Exercise objective: Please transcribe every entry below exactly as written.
---------- Extracted data ----------
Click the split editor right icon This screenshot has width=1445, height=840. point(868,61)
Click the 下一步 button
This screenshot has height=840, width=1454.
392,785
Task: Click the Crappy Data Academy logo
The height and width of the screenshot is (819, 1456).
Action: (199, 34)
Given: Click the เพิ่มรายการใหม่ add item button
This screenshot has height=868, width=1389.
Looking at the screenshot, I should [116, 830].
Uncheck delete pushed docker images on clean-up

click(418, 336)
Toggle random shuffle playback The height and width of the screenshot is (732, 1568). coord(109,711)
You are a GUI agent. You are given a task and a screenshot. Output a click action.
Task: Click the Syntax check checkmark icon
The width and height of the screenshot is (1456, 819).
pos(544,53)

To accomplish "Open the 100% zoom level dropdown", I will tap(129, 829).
----------
Solution:
Click the split editor right icon This screenshot has width=1445, height=840. point(868,61)
Click the 下一步 button
This screenshot has height=840, width=1454.
392,785
Task: Click the Crappy Data Academy logo
The height and width of the screenshot is (819, 1456).
Action: (199, 34)
Given: Click the เพิ่มรายการใหม่ add item button
This screenshot has height=868, width=1389.
Looking at the screenshot, I should [116, 830].
Uncheck delete pushed docker images on clean-up

click(418, 336)
Toggle random shuffle playback The height and width of the screenshot is (732, 1568). coord(109,711)
You are a GUI agent. You are given a task and a screenshot. Output a click action.
Task: Click the Syntax check checkmark icon
The width and height of the screenshot is (1456, 819).
pos(544,53)

To accomplish "Open the 100% zoom level dropdown", I will tap(129, 829).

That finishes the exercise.